++++ Source records ++++

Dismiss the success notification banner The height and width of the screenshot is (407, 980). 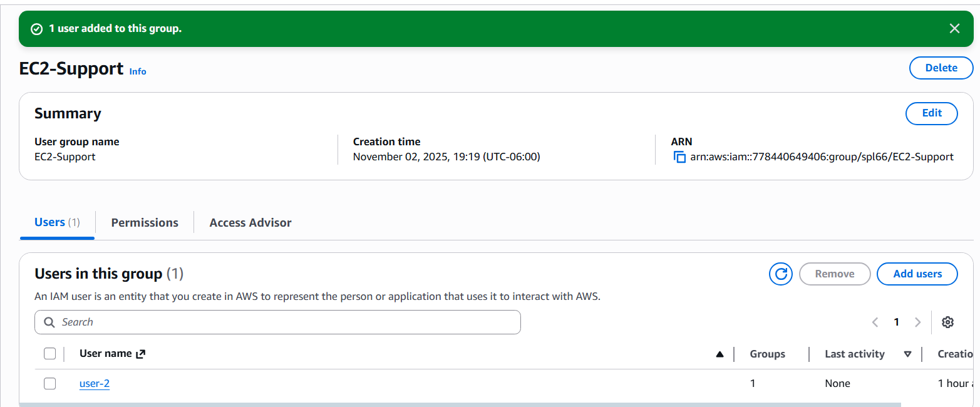click(954, 28)
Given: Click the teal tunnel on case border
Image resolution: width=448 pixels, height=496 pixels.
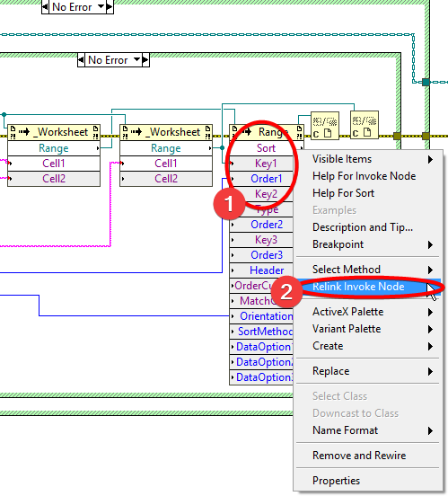Looking at the screenshot, I should click(x=426, y=83).
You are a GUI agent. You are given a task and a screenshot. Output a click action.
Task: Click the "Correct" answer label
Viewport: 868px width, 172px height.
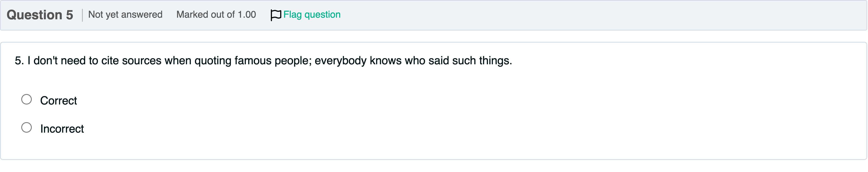tap(59, 101)
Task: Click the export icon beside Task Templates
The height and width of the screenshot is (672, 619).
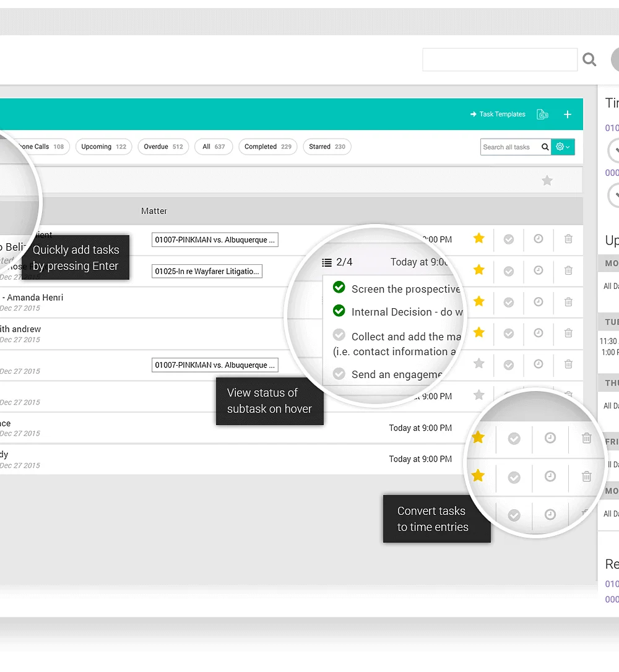Action: click(x=542, y=114)
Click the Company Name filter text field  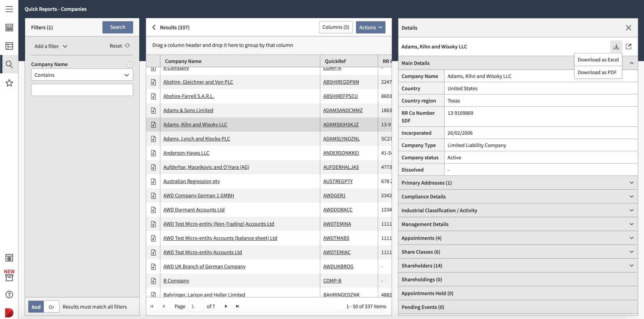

++++

**Work task**
Copy out exactly the lines from the one with "Viewport: 868px width, 172px height." through the end of the listing, both ends included, omitting any picture.

**Task output**
Viewport: 868px width, 172px height.
tap(59, 101)
Task: Click the export icon beside Task Templates
The height and width of the screenshot is (672, 619).
Action: click(x=542, y=114)
Click the Company Name filter text field  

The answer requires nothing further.